Many people in Chicago apply for Social Security Disability benefits after experiencing severe workplace injuries that prevent further employment. These workers often believe they will easily qualify for SSD benefits if they are classified as “totally disabled” in the workers’ compensation system. Unfortunately, the two systems use markedly different criteria to evaluate disability.
Definitions of disablement
Workers’ compensation and Social Security Disability benefits are both awarded based on the applicant’s ability to work. However, each system uses different standards to evaluate employability. The SSA’s standards are often stricter.
Illinois workers may receive Temporary Total Disability benefits if an injury prevents work but will soon heal or improve.
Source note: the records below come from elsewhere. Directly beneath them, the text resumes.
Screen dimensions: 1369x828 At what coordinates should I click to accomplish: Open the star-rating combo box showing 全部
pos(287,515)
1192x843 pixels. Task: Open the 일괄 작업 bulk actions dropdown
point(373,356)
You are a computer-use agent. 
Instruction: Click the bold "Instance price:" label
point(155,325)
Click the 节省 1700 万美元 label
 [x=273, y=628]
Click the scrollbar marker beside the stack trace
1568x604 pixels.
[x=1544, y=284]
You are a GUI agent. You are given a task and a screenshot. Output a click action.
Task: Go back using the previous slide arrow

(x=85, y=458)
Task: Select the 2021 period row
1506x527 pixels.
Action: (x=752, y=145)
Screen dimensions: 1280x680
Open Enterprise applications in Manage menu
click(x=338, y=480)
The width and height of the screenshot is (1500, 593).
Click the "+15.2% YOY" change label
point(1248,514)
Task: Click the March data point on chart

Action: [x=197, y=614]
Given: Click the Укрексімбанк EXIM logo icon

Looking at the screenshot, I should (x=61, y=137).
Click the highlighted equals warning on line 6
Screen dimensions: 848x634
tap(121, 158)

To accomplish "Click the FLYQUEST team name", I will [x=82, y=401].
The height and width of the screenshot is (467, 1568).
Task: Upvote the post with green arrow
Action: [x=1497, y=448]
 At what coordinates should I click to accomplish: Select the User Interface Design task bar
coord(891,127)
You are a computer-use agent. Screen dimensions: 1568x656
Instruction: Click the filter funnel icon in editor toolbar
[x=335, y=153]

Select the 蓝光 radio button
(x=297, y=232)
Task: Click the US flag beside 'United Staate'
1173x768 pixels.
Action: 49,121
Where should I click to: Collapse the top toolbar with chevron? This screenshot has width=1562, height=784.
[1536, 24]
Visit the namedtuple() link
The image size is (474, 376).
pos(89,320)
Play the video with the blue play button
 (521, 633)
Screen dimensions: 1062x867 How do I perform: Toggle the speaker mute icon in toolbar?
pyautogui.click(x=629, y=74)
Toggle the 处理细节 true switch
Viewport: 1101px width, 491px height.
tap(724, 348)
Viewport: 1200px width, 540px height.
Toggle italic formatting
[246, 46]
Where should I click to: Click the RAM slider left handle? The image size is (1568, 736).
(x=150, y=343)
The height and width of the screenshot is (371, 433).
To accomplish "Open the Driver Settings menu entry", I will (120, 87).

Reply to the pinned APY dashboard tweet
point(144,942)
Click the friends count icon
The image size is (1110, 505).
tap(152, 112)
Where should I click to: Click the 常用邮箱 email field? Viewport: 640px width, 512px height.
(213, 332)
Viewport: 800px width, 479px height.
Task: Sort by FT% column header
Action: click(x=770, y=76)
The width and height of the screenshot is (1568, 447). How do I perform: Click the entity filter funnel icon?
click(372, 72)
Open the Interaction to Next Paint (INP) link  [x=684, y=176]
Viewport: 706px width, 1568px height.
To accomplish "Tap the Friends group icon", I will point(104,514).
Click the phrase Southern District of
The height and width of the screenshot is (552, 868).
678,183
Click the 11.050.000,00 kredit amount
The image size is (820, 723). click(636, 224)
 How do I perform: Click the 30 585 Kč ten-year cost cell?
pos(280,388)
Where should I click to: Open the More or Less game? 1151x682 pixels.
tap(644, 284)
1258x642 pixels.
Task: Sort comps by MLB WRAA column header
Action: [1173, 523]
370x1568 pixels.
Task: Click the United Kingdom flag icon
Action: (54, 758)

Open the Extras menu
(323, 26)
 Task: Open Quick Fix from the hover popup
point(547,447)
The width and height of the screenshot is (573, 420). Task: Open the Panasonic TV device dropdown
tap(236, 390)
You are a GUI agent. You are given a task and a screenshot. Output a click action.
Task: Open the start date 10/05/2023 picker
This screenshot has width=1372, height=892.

The SSA does not consider a condition disabling unless it lasts continuously for at least 12 months. Many conditions that qualify for TTD benefits may not meet this length requirement.
Under Illinois workers’ compensation laws, an employee may be deemed capable of work and still receive benefits, if the work is sporadic and unstable. Illinois workers also automatically qualify for Permanent Total Disability benefits on the basis of injuries that may not preclude work. Qualifying injuries include the loss of use of two prescribed body parts, including feet, legs, hands, arms or eyes.
The SSA might not view these injuries as inherently disabling. For instance, someone who has lost both feet might be capable of sedentary work with accommodations. Rather than automatically awarding benefits to people who receive PTD, SSA claims evaluators consider several factors to determine whether an injury is disabling.
Criteria for SSD benefits
If an individual’s condition or impairment does not match an SSA impairment listing, the individual must seek a medical vocational allowance. When deciding whether to grant the allowance, the SSA considers the following factors:
- The effects of the injury and the resulting functional limitations. These are often highlighted by a Residual Functional Capacity form, which is filled out by a treating physician.
- The education and employment history of the applicant. If an applicant is not fit to perform a current job, the SSA will consider whether returning to a past line of work is physically feasible.
- The applicant’s ability to switch to a new line of work. People under 50 who can perform sedentary work are generally considered capable of finding employment, regardless of their skill sets. People applying after age 50 who have few transferrable skills are more likely to be considered disabled.
People classified as “totally disabled” in the workers’ compensation system may not receive benefits if they are younger, experienced in sedentary jobs or otherwise capable of gainful employment. Rather than making assumptions, people who collect PTD benefits should work with an attorney to improve the likelihood of SSD claim approval.